▶ Task to carry out
A faithful copy of every entry is the goal; keep the images out of it.

Material for this task START

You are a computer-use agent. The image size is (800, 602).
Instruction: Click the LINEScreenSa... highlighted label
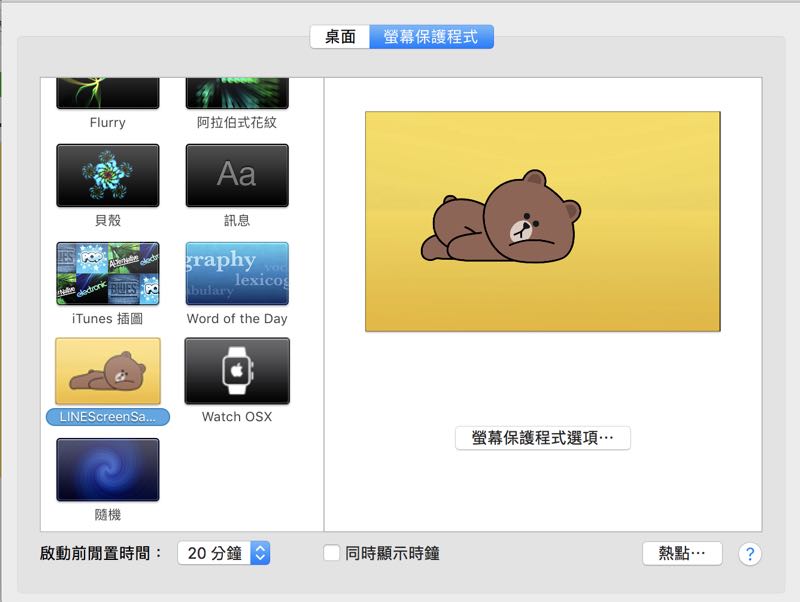pos(107,417)
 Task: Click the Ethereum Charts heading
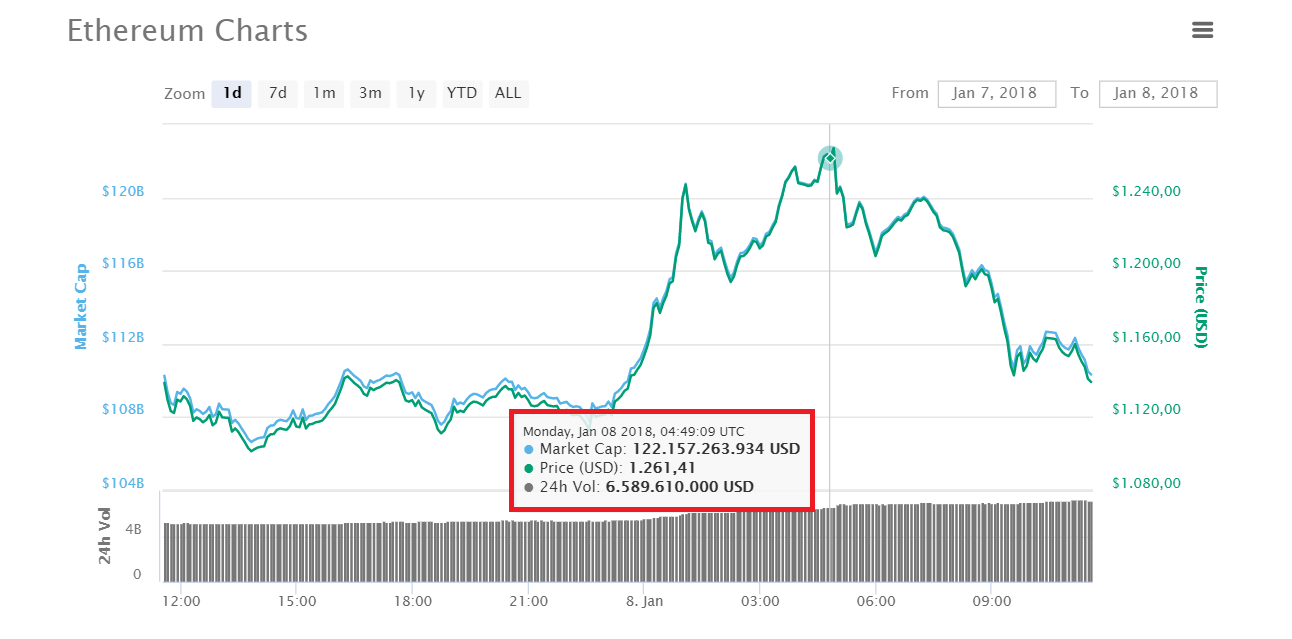pos(186,31)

Material for this task END

▶ Completed task
You are a computer-use agent. The image size is (800, 602).
Instruction: Click the LINEScreenSa... highlighted label
pos(107,417)
 Task: Click the Ethereum Charts heading
pos(186,31)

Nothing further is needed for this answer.